A superior class of sea skimmers are the newer, turbojet powered weapons, offering greater range, lower IR signature, smokeless operation, at the cost of slightly lower speed. The dominant weapon in this class is, currently, the McDonnell Douglas AGM-84A Harpoon, used by most advanced Western nations. Harpoon is carried by the RAN's Oberon class attack subs and FFG frigates, the air-launched version by the P-3C Orion. The weapon is being integrated with the fire control of the F-111C and will be a standard fit on the F/A-18.

The air-launched AGM-84A Harpoon is slightly smaller and lighter than Exocet, weighing 527 kg; the missile is 3.84 m long.

Harpoon may be physically divided into four sections. The nose of the weapon, covered by a dielectric radome, contains the guidance section. This comprises a Texas Instruments PR53/DSQ-28 two-axis, frequency agile, active radar seeker for terminal homing, and a midcourse guidance unit consisting of a Lear-Siegler or Northrop three axis strapdown inertial reference system, an IBM 47piSP-OA general purpose digital computer and a Honeywell AN/APN-194 radar altimeter. The ordnance section follows, being comprised of a Naval Weapons Center 227 kg penetration blast warhead. The missile is fitted with a delayed impact fuse and proximity fuses, to ensure detonation. The sustainer section begins just fore of the main wings and runs to the tail of the missile. A one shot Silver-Zinc battery, the power source for on-board systems, is situated between the wings, inside the sealed, non-vented fuel tank which carries the JP type fuel. The semiflush, fixed inlet for the engine lies between the ventral pair of wings.

The engine is a Teledyne CAE J402-CA-400 single spool turbojet, delivering 600 lb of thrust at sea level. The final section of the missile is wrapped around the tailpipe of the engine; it contains four electromechanical control actuators, which move the four control surfaces on the tail of the missile. Harpoon is supplied as a complete round, the fitting of its wings and fins is the only major operation required to upload the weapon on to the launch aircraft.

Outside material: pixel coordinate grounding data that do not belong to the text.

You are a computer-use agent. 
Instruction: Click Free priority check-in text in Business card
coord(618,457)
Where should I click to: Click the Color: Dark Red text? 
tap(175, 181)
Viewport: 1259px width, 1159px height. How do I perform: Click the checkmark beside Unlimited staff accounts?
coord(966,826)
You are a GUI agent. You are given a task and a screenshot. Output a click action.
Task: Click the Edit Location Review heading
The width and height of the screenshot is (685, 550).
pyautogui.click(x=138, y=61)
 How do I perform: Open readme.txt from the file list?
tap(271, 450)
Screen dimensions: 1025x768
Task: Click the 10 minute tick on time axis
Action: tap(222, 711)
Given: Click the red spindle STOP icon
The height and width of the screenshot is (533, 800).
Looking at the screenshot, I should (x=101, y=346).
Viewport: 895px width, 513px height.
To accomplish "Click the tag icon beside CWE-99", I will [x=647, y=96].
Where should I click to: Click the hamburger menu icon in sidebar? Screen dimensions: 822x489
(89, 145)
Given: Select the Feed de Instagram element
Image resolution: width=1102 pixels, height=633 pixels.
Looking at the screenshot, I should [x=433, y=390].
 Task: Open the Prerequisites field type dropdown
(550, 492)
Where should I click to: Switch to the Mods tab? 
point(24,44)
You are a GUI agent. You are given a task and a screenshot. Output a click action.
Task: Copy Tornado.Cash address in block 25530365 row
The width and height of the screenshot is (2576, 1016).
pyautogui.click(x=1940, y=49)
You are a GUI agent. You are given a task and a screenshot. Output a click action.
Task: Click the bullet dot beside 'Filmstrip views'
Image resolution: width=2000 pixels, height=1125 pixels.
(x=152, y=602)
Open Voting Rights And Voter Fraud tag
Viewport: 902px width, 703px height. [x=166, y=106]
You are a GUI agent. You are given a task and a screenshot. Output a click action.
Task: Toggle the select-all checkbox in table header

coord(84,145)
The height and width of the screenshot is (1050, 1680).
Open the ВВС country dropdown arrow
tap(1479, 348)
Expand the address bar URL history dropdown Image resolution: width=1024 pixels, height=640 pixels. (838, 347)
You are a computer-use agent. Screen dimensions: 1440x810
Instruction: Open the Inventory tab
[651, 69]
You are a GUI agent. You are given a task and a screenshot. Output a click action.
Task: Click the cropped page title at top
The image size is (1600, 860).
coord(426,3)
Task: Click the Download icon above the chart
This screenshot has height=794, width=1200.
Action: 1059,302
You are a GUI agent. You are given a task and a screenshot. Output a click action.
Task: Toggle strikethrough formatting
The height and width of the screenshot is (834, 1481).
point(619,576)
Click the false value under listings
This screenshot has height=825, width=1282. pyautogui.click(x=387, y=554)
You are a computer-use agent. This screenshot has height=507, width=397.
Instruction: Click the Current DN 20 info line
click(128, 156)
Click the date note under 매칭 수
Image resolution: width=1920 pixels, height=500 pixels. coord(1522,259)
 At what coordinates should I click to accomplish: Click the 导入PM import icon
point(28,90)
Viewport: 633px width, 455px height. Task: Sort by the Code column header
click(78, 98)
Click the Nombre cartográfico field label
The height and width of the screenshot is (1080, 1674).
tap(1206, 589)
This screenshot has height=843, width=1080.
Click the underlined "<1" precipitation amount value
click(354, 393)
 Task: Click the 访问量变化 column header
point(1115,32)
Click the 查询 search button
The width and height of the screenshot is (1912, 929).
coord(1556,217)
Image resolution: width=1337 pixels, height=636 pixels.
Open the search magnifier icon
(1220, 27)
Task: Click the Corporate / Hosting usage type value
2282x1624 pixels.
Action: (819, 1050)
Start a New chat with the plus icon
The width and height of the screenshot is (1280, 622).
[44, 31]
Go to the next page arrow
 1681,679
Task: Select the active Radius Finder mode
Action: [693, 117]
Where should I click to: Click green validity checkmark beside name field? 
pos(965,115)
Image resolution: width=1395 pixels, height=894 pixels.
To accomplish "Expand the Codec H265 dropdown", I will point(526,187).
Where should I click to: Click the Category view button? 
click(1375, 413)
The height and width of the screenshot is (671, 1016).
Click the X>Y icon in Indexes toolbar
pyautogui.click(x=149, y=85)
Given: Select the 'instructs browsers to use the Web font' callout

Harpoon may be launched with the aircraft at various attitudes and speeds. Immediately after release attitude control activates, stabilising in roll and maintaining a constant 33 degree dive angle, until the radar altimeter commands pullout. During the dive, the weapon begins to steer toward the target and the turbojet is activated. Harpoon then levels off at its cruise altitude, under control of the midcourse guidance unit. Once a specified distance is reached from the target, the radar seeker activates and commences its search pattern. The missile has two main modes, Range and Bearing Launch, where the target range and bearing are roughly known, or Bearing Only Launch, though the missile may also be launched without initial data, by pointing the aircraft in the direction of the target for 40 seconds prior to launch or casualty (Line-Of-Sight mode). Initial target information is derived from sensors on the launch aircraft, say radar or electronic surveillance equipment, and may be entered automatically or manually.

RBL mode has three search patterns, Large, Medium and Small. The Large pattern is used at maximum range; it searches a small area and then expands the pattern until a target is detected. The Small pattern offers good discrimination between closely spaced targets, but need not work at maximum range.

BOL mode will attack the first target detected, activating the seeker during the initial dive.

The active radar seeker is frequency agile, this allows it to circumvent jamming and avoid interfering with other Harpoons, aimed at close or identical targets. After the target has been detected, Harpoon locks on and commences its low level run-in, the altitude depending on the wave size. At a specified range, the terminal phase manoeuvre commences. Harpoon may be preprogrammed to a number of trajectories, ranging from an ultra low sea skimming attack, for vessels with defensive SAMs or guns, in order to confuse the fire control with clutter from the surface, to medium and high apogee pop-up attacks, ideal for small, fast manoeuvring targets as missile/torpedo boats, the weapon diving down and punching through the deck. The missile employs proportional guidance in the azimuthal plane.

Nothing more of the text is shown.